Ah… Apakah sudah saatnya aku untuk mengumpulkan seluruh energi positif darinya?

“So…” suaraku sedikit pelan karena ragu. Namun karena dia pun tidak berbicara dan kami baru saja melalui sebuah taman yang sepi, dia memperhatikanku dengan seksama.

Melihatnya membuatku merasa tidak peduli akan apapun.

“Since I have no motivation at all, should we make one?”

Dia masih memperhatikanku.

“If I don’t receive any punishment for being late forever, what will you give me?”

“What do you want?” balasnya, tertarik.

Your heart, actually. “I want you not to visit me every morning but a breakfast on my desk every morning,”

“Deal,” ucapnya, dengan cepat.

Tidak mungkin aku langsung berterus terang mengenai apa yang kumau darinya. Dia pasti menganggapku hanya sebagai sahabat, dan aku tidak mau kehilangan sahabatku hanya karena memaksakan kehendakku sendiri.

Aku harus menunggu hingga waktu terbaik tiba, atau disaat aku akan merasa bosan dengan perasaan ini.

“Is that easy for you?” jawabku.

“Making you breakfast? You don’t specifically tell me what to prepare, so I can randomly buy any bread and milk, it’s easier than coming to your house,”

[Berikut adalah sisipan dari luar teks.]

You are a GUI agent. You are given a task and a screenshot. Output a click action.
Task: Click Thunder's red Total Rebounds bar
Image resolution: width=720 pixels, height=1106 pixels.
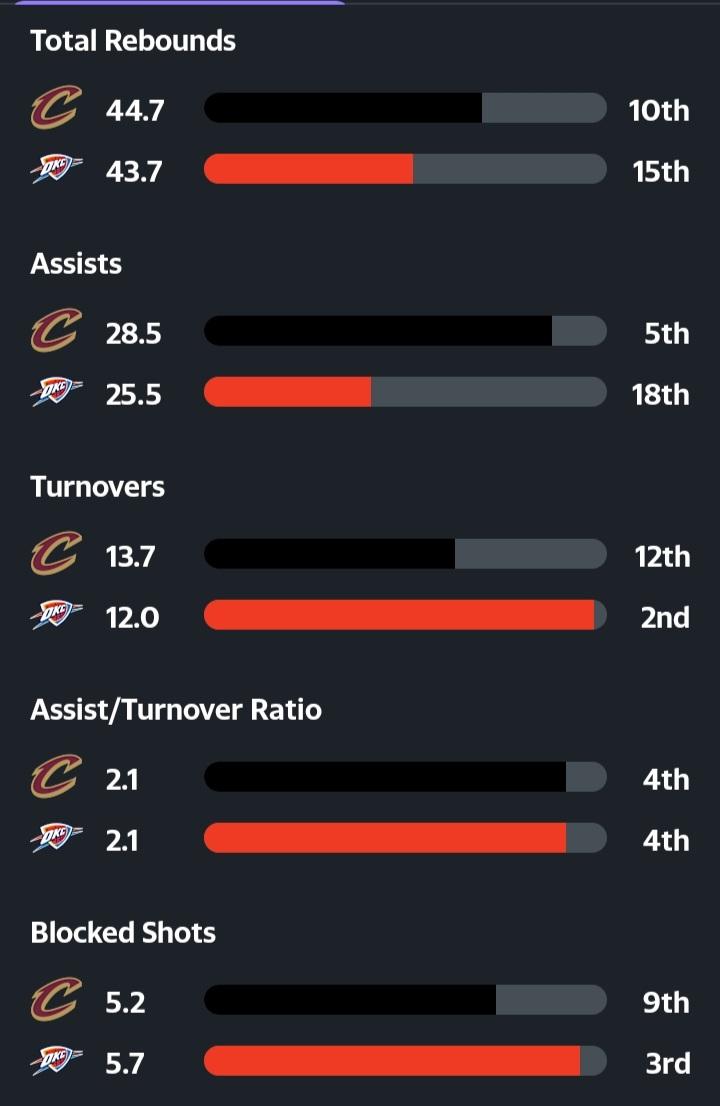click(308, 170)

“Then why are you still coming to mine?”

“I care you, dude. It will be too boring if I wait you at class instead,”

Tetapi orang ini bukan tipe yang memilih berteman dengan satu orang saja. Dia terkenal di seluruh kelas bahkan angkatan sebagai anak yang ramah. Kenapa harus aku?

Why me?

Pertanyaan tersebut selalu datang ke benakku, tetapi aku sama sekali tidak berani untuk menanyakannya lagi.

Is it wrong that I expect a romance between us, really?